■ What is expected:
Exactly the lines below starting at the line with "You are a computer-use" and ending at the line with "Viewport: 980px width, 530px height." are wanted, with both ends included. Leave out the pictures and add no other lines.

Working data: Begin

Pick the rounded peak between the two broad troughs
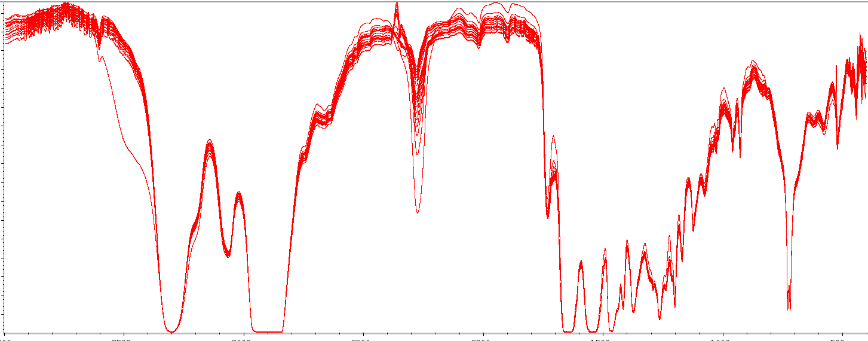 (210, 142)
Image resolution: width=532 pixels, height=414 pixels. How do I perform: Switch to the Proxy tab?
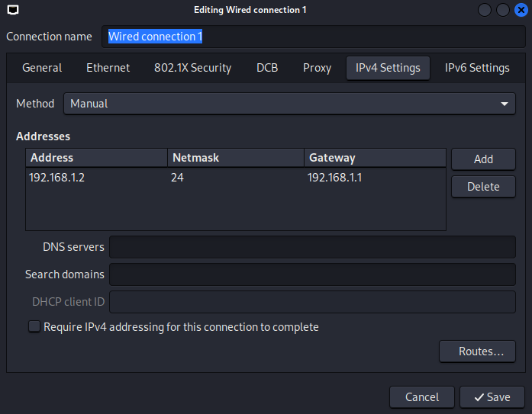(317, 68)
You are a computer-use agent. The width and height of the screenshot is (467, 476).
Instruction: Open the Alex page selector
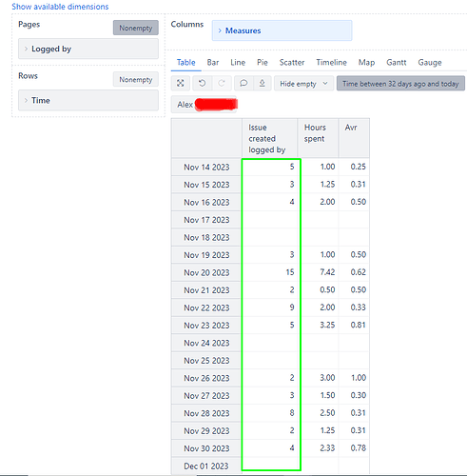click(x=204, y=105)
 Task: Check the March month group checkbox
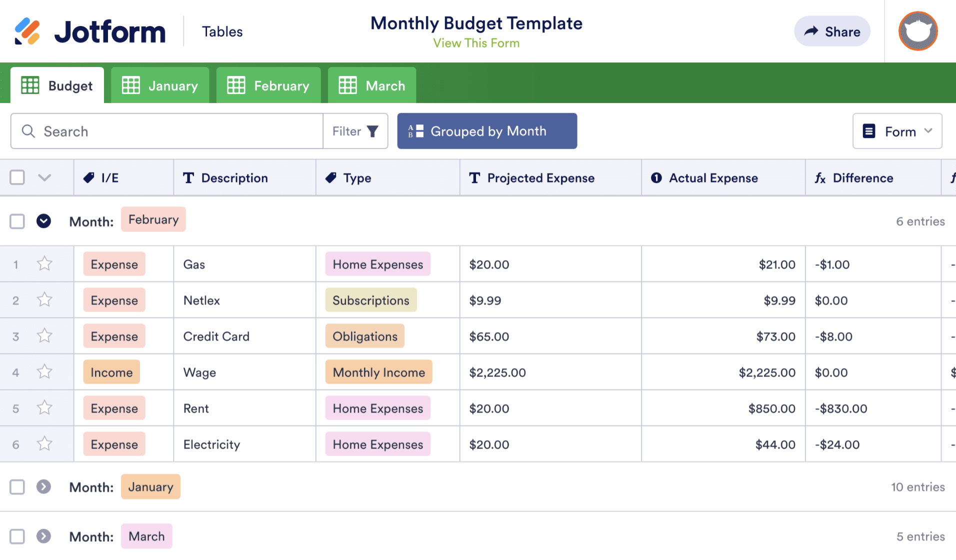coord(18,537)
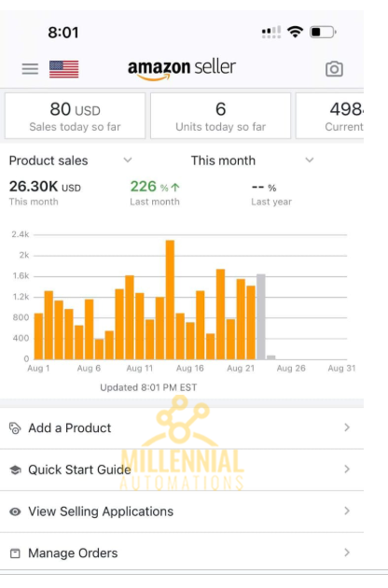Tap the Units today so far card
This screenshot has height=588, width=388.
[220, 116]
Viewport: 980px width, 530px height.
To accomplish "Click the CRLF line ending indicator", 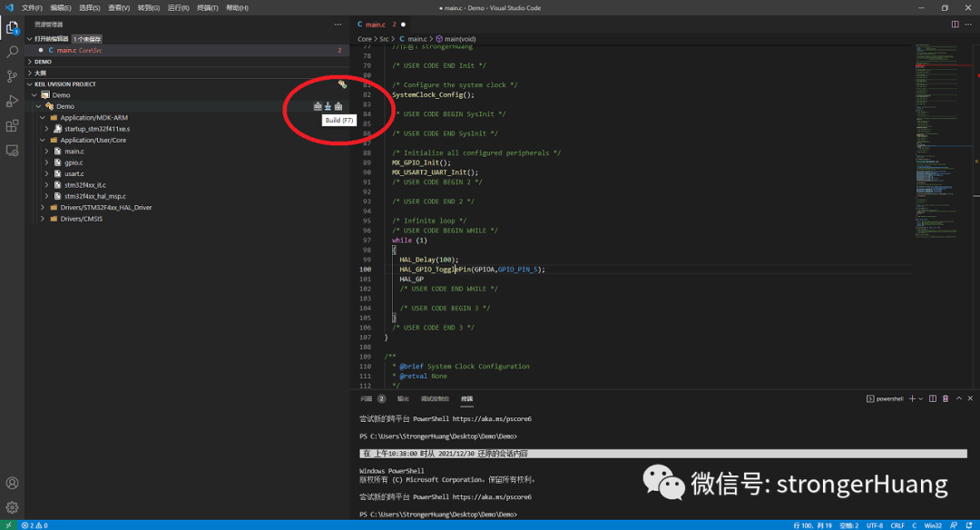I will pyautogui.click(x=897, y=525).
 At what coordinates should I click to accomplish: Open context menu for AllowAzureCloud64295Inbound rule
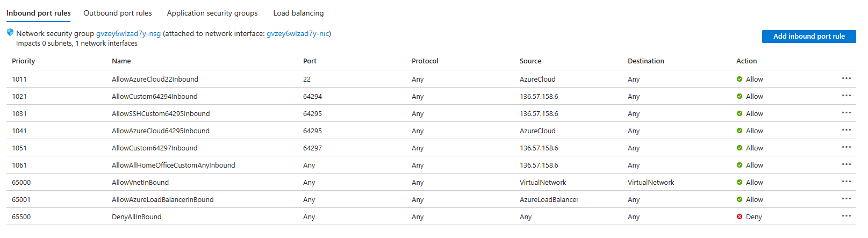846,130
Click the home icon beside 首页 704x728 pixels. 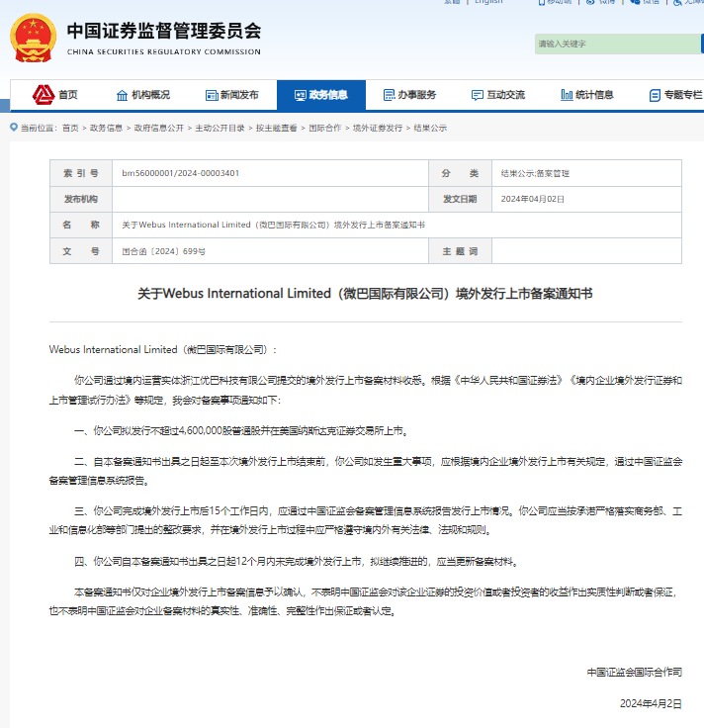coord(43,95)
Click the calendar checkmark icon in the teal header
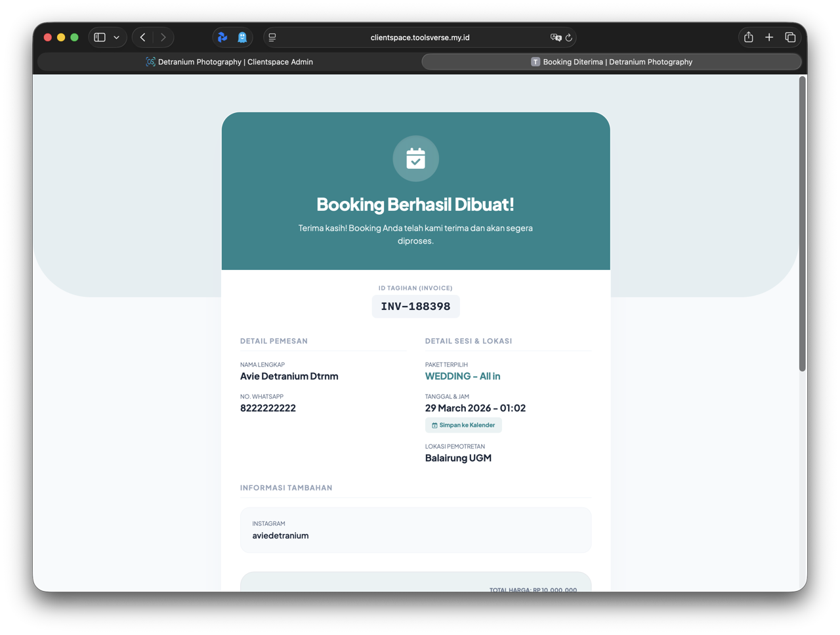Screen dimensions: 840x635 [x=415, y=158]
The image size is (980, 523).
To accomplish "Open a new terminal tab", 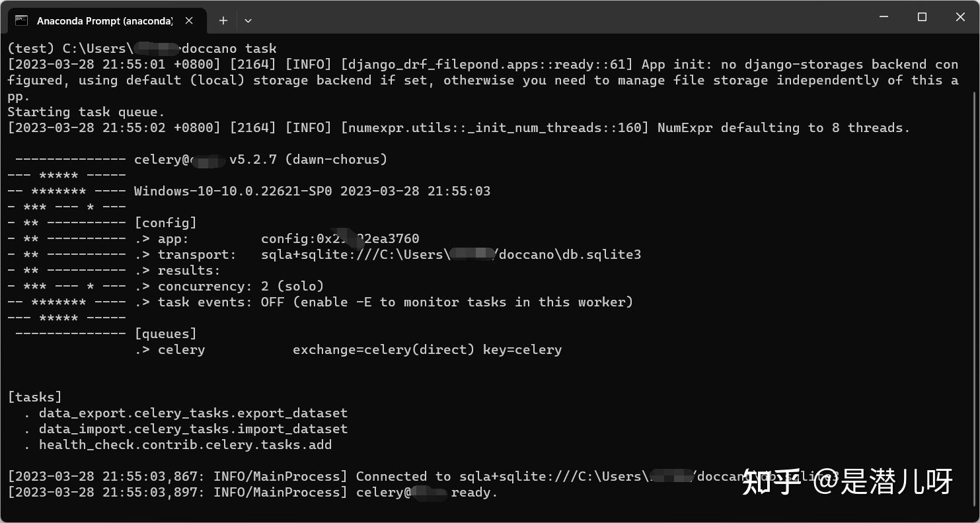I will pos(223,20).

Working data: End

■ Finished task:
You are a computer-use agent. The width and height of the screenshot is (467, 476).
Instruction: Open the Alex page selector
click(x=204, y=105)
 Task: Check the March month group checkbox
coord(18,537)
Tap the Units today so far card
This screenshot has height=588, width=388.
[220, 116]
Viewport: 980px width, 530px height.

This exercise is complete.